My brand has at its core a modern take on traditional handcrafted tailoring. Unlike some of the other houses on Savile Row I do not have a house style, which means that the client leads the process and I create beautiful garments based on their specific requirements. I will of course help guide them through the bespoke experience, offering recommendations and ideas throughout our relationship, but for me a truly bespoke garment is an investment piece made to perfectly match the client’s vision, lifestyle and personality.
Could you recount for us some memorable episodes from your experiences at Savile Row?
We have showcased the woollen trade alongside the tailoring trade during Wool Week on Savile Row. This involves the entire street being laid with real turf and flocks of sheep being brought onto the Row. I have made a suit for the shepherdess and all the tailors have open houses. It is a fun opportunity to showcase the trades!
A bespoke suit is a work of art, a masterpiece. What goes into the creation of this masterpiece?
I meet with a client for an initial consultation, where I get to know them and understand their requirements and lifestyle. The design of the garment(s) are discussed, cloth and lining chosen, and finally measurements taken. I then cut a pattern and prepare the first fitting. I meet with the client again for the fitting, mark up the garments and alter the pattern where necessary. The garments are then baisted together for a second fitting with the client. The process is then repeated two to three more times until the garments are finished and delivered to the client to wear. It is an exacting process which takes approximately three months from start to finish.

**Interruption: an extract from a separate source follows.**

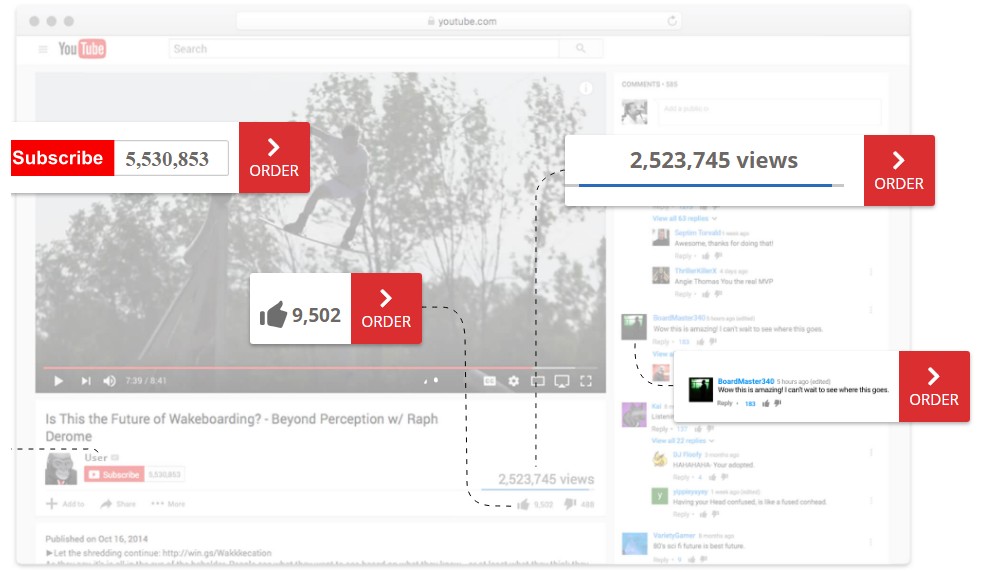Open the More options under the video
The width and height of the screenshot is (996, 572).
168,504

How much do you charge for your bespoke creations?
Prices are dependent upon the cloth selected but to give you an idea, a two piece bespoke suit starts from £4,220 (£3,520 export) and a bespoke jacket from £2,970 (£2,475 export), and a pair of bespoke trousers from £1,300 (£1,083 export).

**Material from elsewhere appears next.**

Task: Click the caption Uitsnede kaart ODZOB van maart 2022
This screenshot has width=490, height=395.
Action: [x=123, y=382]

More and more women clients are approaching Savile Row. What differences do you see in the approach and requirements of your female clients?
Some of my women clients are frustrated by designer offerings, in terms of how poorly their garments fit them. When it comes to tailoring, many are realising that for about the same price they can have something made that will be unique and fit them perfectly.
Do you think we’d be seeing a more feminine side of the typically male Savile Row—both in designs and their creators—in the near future?
People view suits as more of a masculine creation, however part of the excitement of creating bespoke pieces for women is using traditional methods and craftsmanship to include more feminine details and style elements. There are now more female tailors, cutters and clients coming to Savile Row, and therefore it is inevitable that we will see a progression of designs over the coming years, but with the history and craftsmanship remaining at the heart of the work.
What embodies the idea of true luxury for you?
For me true luxury is about making sure that every part of a client’s bespoke journey is the absolute best it can possibly be. This includes ensuring they feel comfortable during their fittings, attending to their needs and working to fit to their lifestyle, using the finest cloths and materials, and creating something exquisite.